Emil Pørtner
- Born: 20 April 2000 (age 26) Denmark
- Nationality: Danish

Career history

Denmark
- 2017–2018: Holstebro
- 2016, 2019: Brovst
- 2019: Slangerup
- 2022–2023: Grindsted

Poland
- 2022–2023: Toruń

Sweden
- 2022: Lejonen
- 2023–2024: Gislaved

Individual honours
- 2021: Danish U21 silver medal

= Emil Pørtner =

Danish speedway rider

Emil Pørtner (born 20 April 2000) is a motorcycle speedway rider from Denmark.

== Career ==
Pørtner rides in three of the four top speedway leagues. In 2022, he rode in his native Denmark for Grindsted, who compete in the Danish Speedway League. He also rides in the Team Speedway Polish Championship for Toruń since 2021 and in the Swedish Speedway Team Championship for Lejonen.

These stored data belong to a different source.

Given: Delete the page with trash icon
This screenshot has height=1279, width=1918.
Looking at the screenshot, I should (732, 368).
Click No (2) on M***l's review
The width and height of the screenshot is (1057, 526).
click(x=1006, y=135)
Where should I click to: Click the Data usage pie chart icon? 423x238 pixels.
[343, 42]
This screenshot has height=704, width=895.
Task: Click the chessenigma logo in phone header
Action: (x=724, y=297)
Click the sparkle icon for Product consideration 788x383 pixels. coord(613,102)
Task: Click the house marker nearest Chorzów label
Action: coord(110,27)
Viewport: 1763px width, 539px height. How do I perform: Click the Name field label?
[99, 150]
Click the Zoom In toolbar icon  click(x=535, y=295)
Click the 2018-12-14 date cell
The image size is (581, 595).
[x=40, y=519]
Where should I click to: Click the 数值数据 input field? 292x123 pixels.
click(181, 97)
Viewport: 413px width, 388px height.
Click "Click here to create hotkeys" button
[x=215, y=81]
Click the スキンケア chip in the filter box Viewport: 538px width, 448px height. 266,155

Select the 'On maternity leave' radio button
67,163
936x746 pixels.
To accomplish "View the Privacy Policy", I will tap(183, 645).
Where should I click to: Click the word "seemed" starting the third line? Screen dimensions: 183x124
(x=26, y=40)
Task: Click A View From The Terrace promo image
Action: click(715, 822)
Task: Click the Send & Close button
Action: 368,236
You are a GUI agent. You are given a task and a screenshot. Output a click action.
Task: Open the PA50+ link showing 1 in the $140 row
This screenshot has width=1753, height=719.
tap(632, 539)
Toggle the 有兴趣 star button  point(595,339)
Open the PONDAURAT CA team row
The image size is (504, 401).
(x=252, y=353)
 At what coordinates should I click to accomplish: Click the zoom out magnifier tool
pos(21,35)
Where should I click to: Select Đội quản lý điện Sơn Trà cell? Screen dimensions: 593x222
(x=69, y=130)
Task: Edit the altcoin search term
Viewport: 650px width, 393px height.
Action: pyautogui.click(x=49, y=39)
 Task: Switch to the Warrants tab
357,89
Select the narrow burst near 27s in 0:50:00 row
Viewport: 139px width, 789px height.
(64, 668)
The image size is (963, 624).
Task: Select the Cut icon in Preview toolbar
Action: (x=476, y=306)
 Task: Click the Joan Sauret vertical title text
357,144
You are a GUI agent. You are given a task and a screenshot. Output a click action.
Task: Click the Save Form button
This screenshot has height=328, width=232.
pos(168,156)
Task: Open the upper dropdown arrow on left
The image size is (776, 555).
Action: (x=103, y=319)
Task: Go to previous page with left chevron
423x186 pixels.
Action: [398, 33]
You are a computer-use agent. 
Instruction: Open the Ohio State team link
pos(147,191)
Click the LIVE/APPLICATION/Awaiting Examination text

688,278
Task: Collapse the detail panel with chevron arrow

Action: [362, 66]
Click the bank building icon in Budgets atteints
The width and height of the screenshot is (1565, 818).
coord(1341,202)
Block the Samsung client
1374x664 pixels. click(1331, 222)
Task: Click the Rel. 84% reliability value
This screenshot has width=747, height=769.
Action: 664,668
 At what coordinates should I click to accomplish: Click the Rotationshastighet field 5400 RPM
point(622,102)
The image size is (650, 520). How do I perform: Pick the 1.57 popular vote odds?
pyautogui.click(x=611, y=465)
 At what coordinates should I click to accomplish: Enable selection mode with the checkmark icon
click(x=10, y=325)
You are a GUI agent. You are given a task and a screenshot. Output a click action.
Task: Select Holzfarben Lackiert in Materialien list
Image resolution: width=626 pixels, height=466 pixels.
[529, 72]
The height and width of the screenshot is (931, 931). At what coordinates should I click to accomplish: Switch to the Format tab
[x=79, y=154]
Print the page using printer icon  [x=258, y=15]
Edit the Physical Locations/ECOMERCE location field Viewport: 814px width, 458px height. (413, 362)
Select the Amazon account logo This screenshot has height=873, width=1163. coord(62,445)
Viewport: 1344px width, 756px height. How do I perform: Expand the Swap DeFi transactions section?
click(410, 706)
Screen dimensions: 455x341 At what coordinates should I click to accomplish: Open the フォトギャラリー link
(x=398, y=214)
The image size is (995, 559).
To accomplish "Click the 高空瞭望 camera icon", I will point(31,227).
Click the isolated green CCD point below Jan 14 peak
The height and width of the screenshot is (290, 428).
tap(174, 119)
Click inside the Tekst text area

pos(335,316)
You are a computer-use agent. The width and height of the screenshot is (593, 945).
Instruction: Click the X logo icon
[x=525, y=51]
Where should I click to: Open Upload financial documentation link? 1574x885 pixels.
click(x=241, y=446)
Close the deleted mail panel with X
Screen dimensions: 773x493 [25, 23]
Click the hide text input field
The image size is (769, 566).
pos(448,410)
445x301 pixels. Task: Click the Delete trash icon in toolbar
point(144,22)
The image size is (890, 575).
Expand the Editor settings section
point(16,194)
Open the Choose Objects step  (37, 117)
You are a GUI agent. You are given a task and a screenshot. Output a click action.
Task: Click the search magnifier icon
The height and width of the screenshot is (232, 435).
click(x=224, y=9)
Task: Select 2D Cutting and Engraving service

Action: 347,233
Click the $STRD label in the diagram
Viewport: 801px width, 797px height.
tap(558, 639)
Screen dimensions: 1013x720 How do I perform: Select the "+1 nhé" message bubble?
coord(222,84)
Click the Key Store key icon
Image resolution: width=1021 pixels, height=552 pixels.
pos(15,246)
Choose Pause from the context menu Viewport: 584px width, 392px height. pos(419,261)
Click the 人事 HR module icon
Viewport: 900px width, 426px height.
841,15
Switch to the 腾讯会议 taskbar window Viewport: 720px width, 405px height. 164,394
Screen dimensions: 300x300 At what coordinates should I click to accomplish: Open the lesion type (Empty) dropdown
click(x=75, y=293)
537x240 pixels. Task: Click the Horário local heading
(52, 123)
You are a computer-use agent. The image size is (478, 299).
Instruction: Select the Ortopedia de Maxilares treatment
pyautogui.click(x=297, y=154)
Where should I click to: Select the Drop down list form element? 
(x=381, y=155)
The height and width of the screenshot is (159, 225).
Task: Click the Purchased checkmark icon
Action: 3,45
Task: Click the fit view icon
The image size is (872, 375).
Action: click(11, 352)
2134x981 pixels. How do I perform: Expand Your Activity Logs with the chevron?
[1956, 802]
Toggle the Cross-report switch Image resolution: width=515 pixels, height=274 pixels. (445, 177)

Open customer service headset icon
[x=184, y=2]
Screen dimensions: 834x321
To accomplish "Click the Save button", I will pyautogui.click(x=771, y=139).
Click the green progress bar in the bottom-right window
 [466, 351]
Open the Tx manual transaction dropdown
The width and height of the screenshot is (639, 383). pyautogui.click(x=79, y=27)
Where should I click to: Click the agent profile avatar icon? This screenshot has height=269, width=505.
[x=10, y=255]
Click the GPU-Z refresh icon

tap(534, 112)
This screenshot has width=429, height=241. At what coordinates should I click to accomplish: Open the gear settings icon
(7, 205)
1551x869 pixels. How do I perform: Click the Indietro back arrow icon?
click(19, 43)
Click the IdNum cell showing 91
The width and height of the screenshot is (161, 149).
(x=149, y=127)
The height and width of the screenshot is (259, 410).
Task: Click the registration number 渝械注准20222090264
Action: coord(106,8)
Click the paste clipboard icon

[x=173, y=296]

In 2019, Pørtner reached the final of the U19 European Championship. He won the silver medal in the 2021 Danish Under 21 Individual Speedway Championship.

In 2022, Pørtner was capped by the Denmark national under-21 speedway team. He also suffered a serious injury riding for Lejonen forcing him to miss the remainder of the season.